More than 200,000 people demonstrated on streets up and down the country in protest against water charges. Even in the smaller towns across Ireland, people marched in their thousands, while cities crowd numbers were in the tens of thousands.
About 30,000 braved incessant rain in Cork city. The march took almost an hour-and-a-half to make its way through Cork city centre. Among the politicians protesting was Sinn Fein’s Jonathan O’Brien, who said: “The government needs to recognise the numbers on the streets. People are not going to pay, it is a tax too far.”
The organisers of the more than 100 protests expressed delight at the huge turnout amid terrible weather.

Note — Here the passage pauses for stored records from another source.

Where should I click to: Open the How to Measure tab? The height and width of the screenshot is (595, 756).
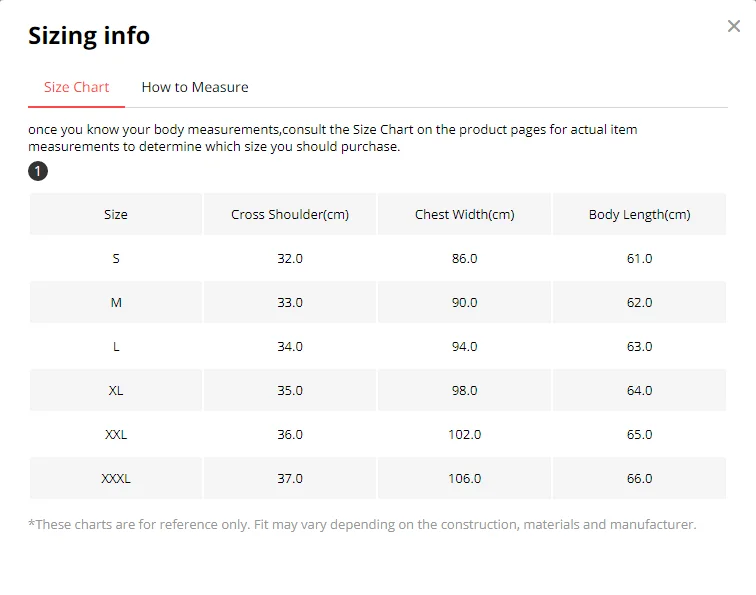point(195,87)
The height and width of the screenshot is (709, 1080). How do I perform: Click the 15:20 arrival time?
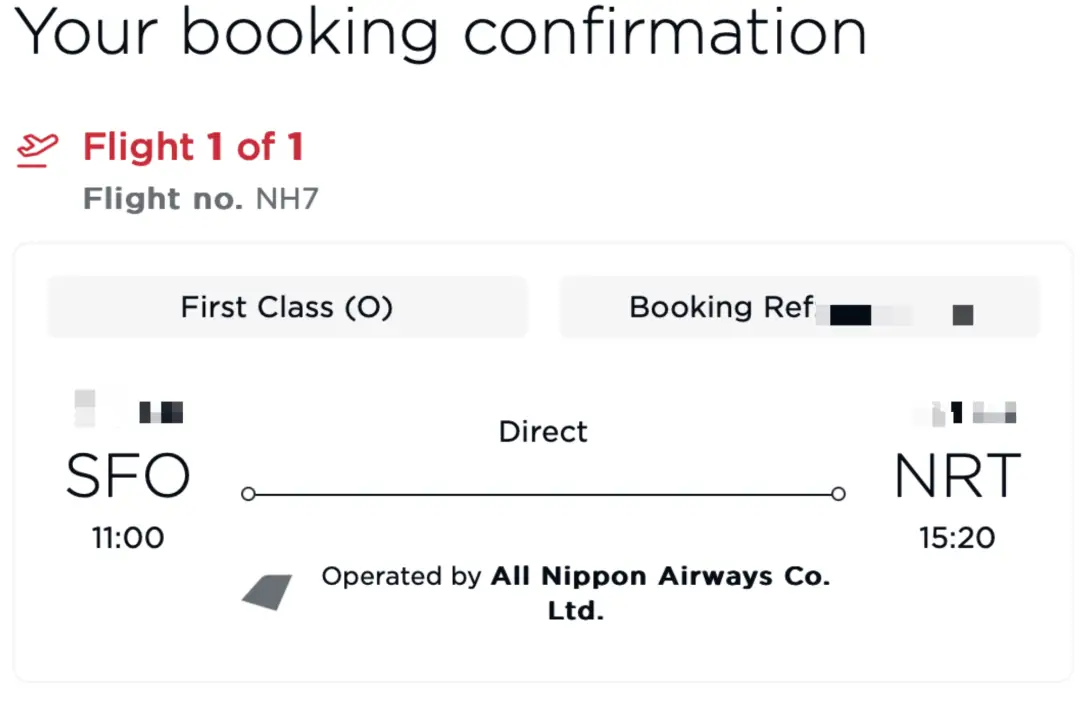pos(956,538)
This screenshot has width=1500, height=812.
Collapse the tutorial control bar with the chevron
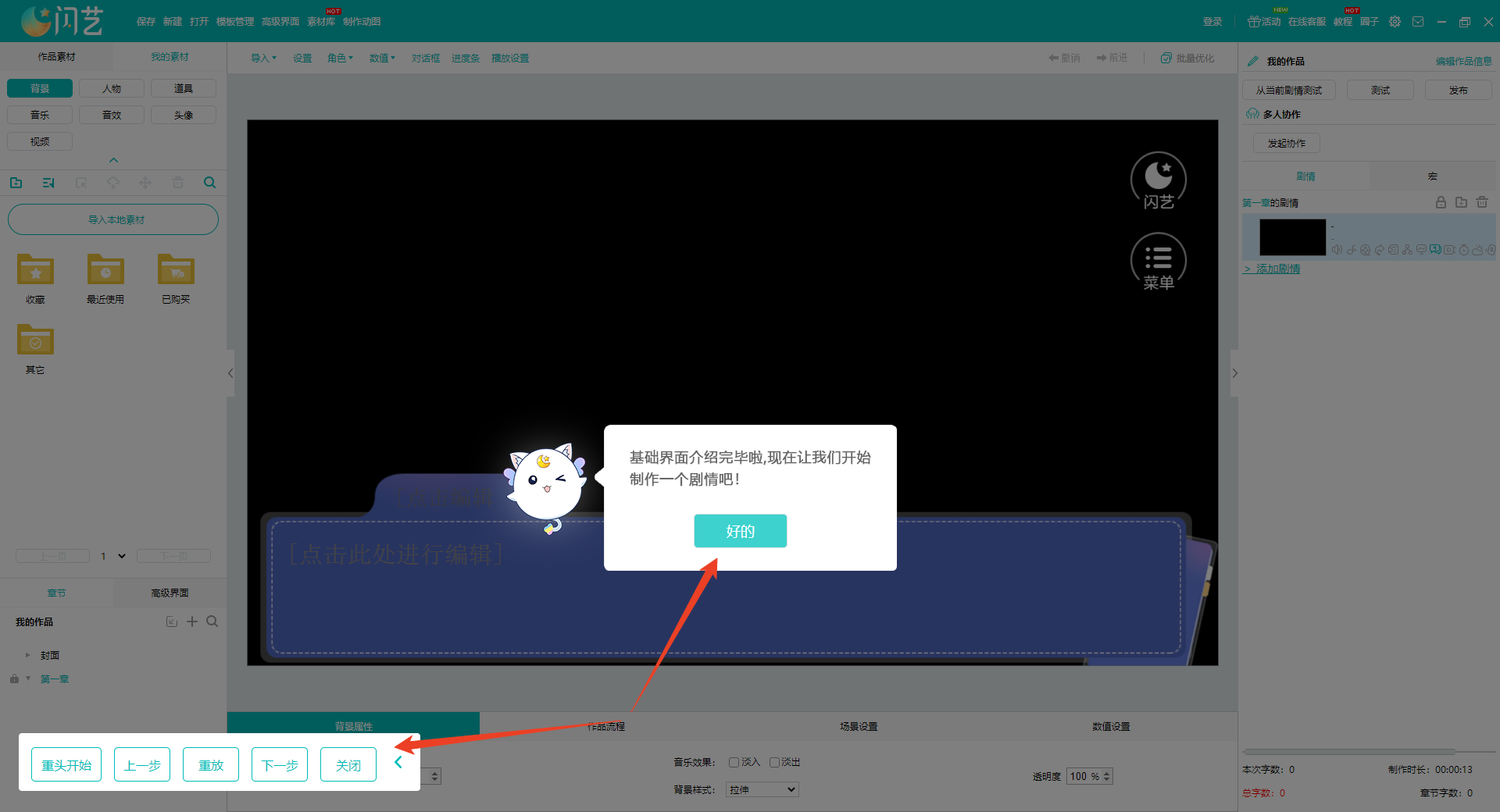(x=398, y=762)
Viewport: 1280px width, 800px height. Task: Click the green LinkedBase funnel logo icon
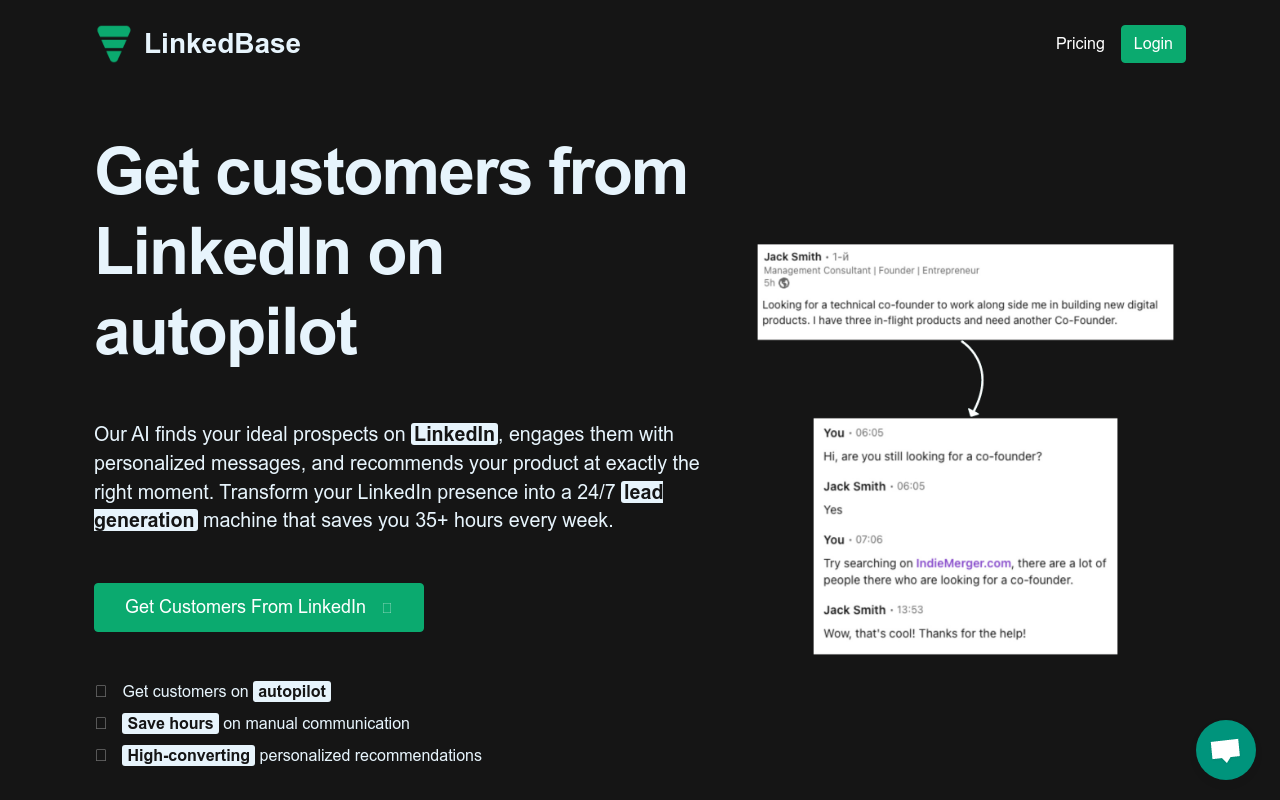(113, 43)
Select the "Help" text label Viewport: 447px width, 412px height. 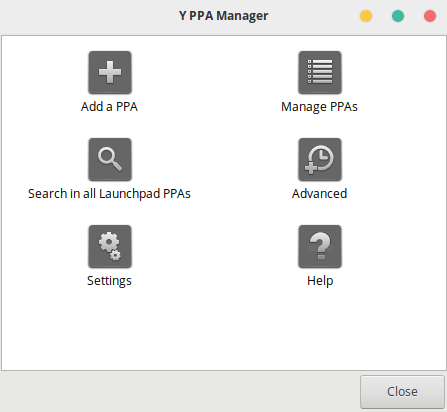coord(320,281)
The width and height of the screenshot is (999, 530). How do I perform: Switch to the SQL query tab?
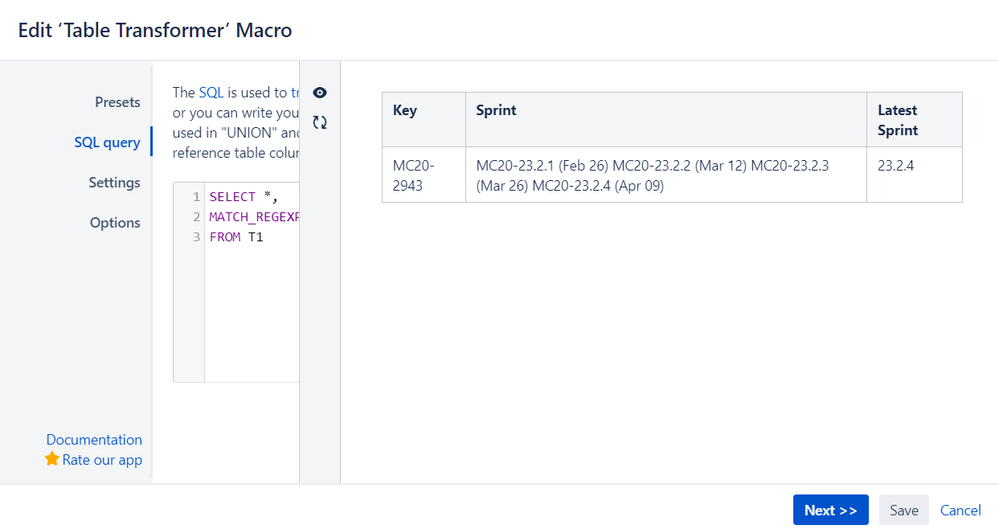(x=107, y=142)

The Right2Water campaign said: “Today showed the strength of public opposition to water charges in communities up and down the country.
“The time has come for the government to accept the will of the people, abolish domestic water charges and return to the drawing board. Until they do, the Right2Water campaign will keep up the pressure.”

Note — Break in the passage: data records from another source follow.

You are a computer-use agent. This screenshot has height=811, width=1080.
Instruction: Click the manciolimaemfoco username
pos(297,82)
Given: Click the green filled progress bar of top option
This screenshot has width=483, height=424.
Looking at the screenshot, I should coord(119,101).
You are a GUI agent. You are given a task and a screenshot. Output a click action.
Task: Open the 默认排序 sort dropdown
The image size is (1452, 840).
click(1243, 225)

The group said details of a major rally outside the Dublin parliament on December 10 — International Human Rights Day — will be announced in the coming days.
Sinn Fein president Gerry Adams was at the rally in Dundalk, and he said: “Today’s Right2Water day of action was a huge success, with positive, family-friendly demonstrations right across the state.

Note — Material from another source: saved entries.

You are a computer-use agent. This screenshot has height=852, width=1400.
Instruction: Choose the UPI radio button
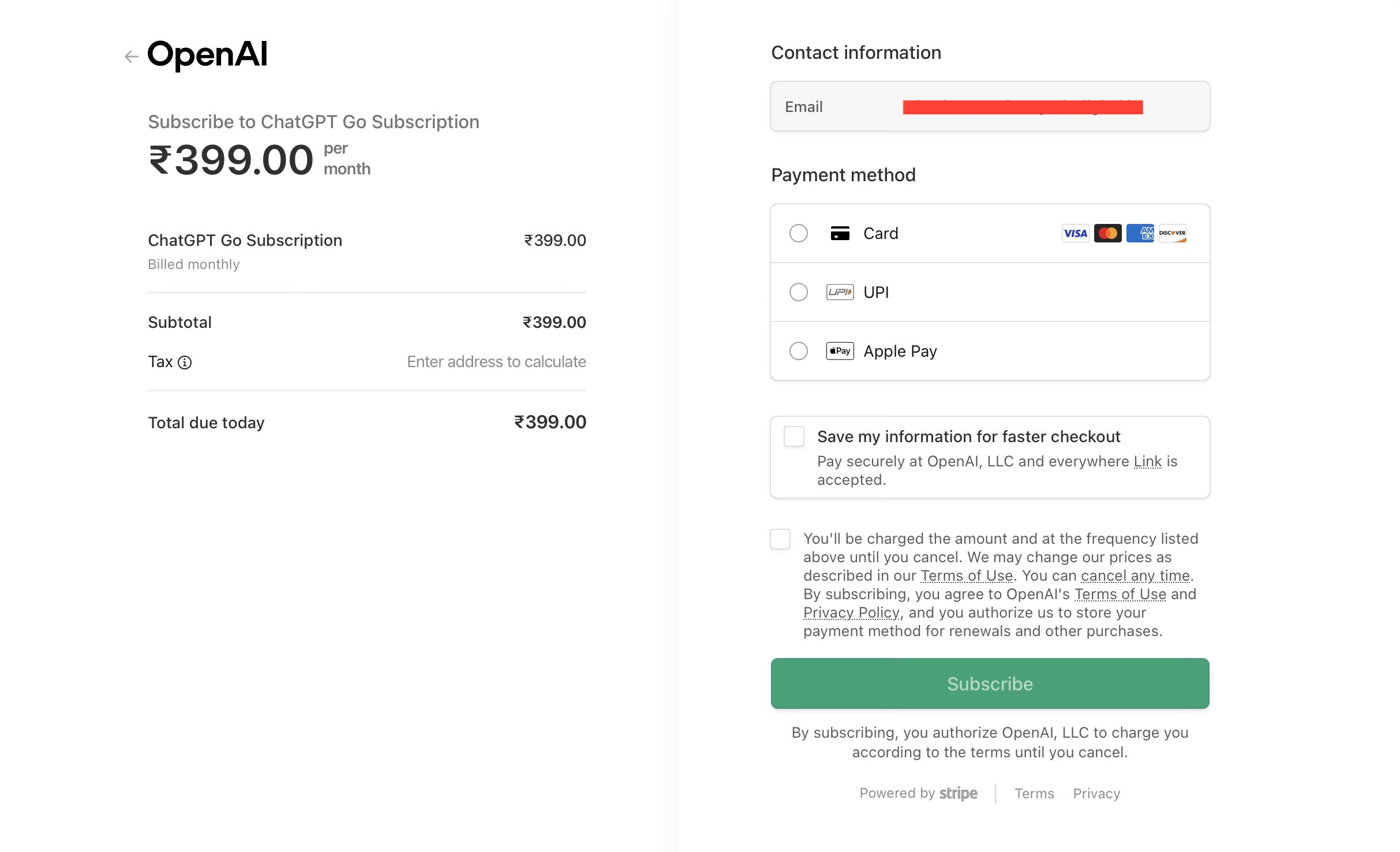point(799,292)
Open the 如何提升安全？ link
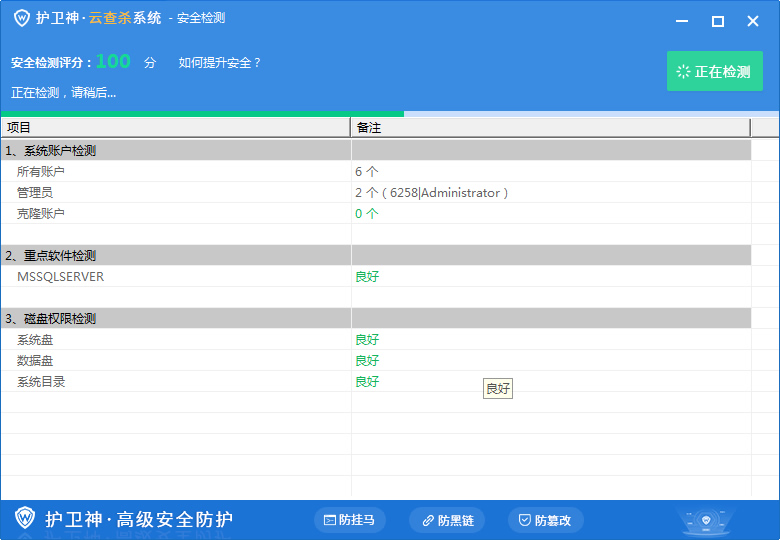The image size is (780, 540). click(x=220, y=63)
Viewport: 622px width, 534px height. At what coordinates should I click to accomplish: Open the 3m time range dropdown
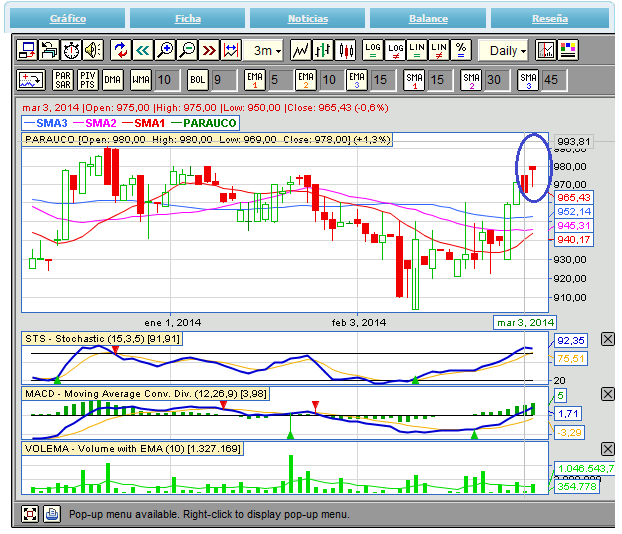click(266, 50)
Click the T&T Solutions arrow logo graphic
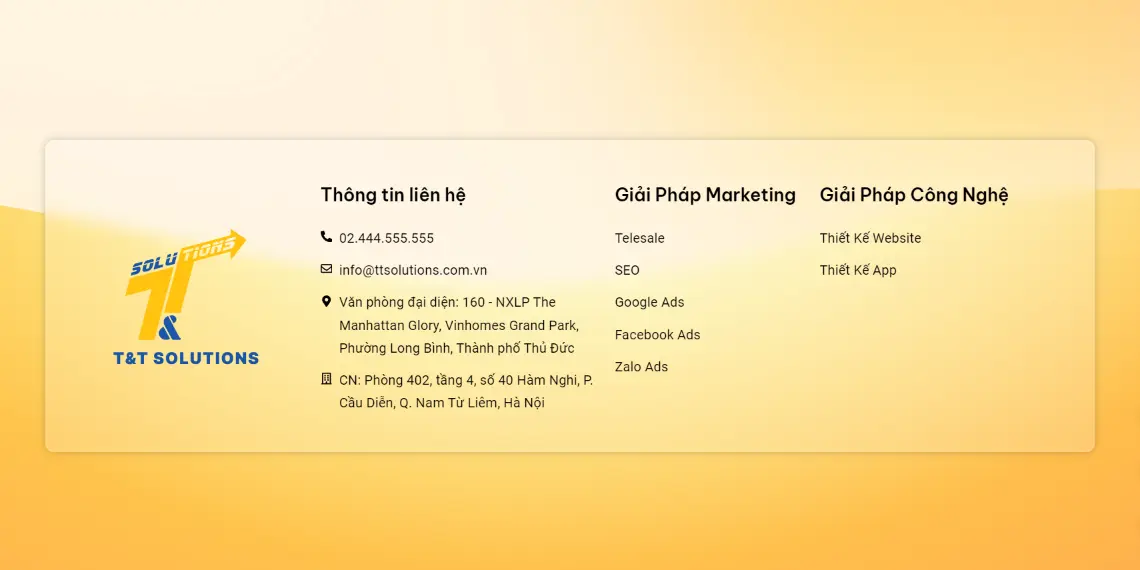 [x=183, y=285]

“It is clear that the Fine Gael/Labour government has totally underestimated the level of public anger at the imposition of domestic water charges and the determination that now exists to defeat them.
“The establishment of Irish Water and the imposition of domestic water charges has been a fiasco from the start.
“Citizens have had enough of relentless austerity, new taxes and charges. They have said loudly and clearly that they will not accept the Water Tax.
“This government must listen to the people and end its imposition of water charges.”
The huge demonstrations came as Sinn Fein, which has campaigned against austerity measures, topped an opinion poll in the Irish republic for the first time in the history of polling in the southern state. The Millward Brown survey for the November 2 Sunday Independent questioned 1000 people over the past 10 days. Sinn Fein gained four points to move up to 26%.
It shows independents also making gains. They increased their support by two points to 23%.
Support for both parties in the governing coalition is down significantly, with Fine Gael dropping three points to 22% and Labour down two points to 7%. Opposition party Fianna Fail has also seen a drop in support, down one to 20%.
The poll showed a major move up for Sinn Fein, despite an intensive and orchestrated campaign in the establishment media to damage the party.